We also tested for selection using summary statistic-based methods. Tajima's D, Fu and Li's D, and Fay and Wu's H were all implemented in DNAsp v5.0 [87]. To conduct Fay and Wu's H test, a single tachylectin-2 sequence from the coral Solenastrea hyades (GenBank: FJ966866) was used as an outgroup, and significance was tested using coalescent simulations (without recombination) as implemented in DNAsp. Summary statistics for levels of variation (π and θW) were also calculated using DNAsp.

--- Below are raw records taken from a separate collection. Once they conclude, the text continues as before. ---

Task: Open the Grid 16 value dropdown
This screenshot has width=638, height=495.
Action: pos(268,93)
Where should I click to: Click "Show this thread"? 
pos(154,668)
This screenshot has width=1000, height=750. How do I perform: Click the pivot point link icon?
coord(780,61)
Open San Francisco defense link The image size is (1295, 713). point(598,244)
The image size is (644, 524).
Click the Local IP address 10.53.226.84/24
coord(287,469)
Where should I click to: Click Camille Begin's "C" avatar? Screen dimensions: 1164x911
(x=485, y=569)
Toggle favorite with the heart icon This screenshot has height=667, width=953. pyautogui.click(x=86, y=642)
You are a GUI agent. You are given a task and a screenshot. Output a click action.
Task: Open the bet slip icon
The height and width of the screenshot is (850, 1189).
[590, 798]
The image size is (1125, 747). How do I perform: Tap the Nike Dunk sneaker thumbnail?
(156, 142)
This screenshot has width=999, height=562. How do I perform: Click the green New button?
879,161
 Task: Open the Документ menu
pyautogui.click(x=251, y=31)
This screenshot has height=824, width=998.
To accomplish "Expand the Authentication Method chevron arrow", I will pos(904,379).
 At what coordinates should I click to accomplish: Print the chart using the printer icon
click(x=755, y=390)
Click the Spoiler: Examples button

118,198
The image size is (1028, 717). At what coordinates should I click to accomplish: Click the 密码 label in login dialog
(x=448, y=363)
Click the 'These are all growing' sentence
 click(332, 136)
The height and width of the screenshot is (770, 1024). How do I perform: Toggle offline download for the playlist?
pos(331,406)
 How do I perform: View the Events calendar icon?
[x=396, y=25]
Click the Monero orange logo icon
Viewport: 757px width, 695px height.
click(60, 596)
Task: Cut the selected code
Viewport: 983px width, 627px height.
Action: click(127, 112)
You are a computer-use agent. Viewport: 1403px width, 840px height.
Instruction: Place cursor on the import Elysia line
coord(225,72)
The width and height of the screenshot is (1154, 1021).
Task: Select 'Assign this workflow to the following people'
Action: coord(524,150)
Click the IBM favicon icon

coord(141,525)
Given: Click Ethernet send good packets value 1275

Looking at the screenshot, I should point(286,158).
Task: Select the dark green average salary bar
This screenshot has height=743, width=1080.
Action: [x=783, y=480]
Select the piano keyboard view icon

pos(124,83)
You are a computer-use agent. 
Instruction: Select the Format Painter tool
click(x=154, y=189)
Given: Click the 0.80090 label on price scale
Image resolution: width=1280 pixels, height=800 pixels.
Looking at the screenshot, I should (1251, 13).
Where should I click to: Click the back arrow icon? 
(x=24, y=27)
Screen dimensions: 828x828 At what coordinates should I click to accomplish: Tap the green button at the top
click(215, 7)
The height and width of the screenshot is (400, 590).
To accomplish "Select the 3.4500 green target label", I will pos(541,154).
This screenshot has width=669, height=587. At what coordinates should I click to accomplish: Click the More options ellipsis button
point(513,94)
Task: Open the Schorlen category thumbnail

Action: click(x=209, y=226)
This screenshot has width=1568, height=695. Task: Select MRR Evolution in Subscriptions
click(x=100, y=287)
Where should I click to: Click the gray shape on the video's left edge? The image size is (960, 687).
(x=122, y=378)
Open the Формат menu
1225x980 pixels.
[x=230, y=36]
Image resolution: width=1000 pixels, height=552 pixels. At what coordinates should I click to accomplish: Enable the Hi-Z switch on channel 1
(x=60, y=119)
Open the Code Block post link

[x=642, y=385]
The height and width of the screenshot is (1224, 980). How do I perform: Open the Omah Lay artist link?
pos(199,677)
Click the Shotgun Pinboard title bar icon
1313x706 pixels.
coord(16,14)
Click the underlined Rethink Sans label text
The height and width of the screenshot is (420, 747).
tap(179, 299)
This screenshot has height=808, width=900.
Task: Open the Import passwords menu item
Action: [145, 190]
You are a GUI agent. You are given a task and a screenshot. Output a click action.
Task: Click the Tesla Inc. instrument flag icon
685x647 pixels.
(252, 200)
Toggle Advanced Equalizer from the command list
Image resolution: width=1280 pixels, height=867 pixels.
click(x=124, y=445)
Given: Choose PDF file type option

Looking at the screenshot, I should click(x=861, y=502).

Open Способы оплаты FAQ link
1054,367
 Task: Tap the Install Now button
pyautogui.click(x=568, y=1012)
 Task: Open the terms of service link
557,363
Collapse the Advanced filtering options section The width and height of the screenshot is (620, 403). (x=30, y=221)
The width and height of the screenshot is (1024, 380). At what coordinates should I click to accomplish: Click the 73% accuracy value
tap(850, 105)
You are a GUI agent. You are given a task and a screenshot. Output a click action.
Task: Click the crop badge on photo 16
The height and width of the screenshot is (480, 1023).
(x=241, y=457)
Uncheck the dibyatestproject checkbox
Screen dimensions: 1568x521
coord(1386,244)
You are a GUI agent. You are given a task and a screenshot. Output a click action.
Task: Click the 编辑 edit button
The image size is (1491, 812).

Recombination events can cause the failure of tree-based tests for detecting non-neutral evolution of codons [65], with high rates of false-positives being particularly problematic [67]. We tested for the presence of recombination in the tachlylectin-2 alignment using several different methods. The tests that we used were: the DSS method [88] implemented in TOPALi v2.5 [89], the SBP and GARD methods of Kosakovsky-Pond et al. [68] implemented online via the Datamonkey webserver [90], and the four-gamete test [91] implemented in DNAsp v5.0. The preferred [68] corrected AIC criterion was used to evaluate the significance of these tests. In addition, we calculated Hudson's R, the per-locus population scaled recombination rate [91], also implemented in DNAsp v5.0.

Authors' information

MLH applies molecular genetics, functional genomics and biochemical approaches to the study of host-microbe interactions, using plants, invertebrates and bacteria as model organisms. RIE is interested in the origin and maintenance of marine biodiversity, particularly in coral reef taxa. MEH is broadly interested in population isolation, speciation, and molecular evolution in marine animals, especially anthozoans and gastropods.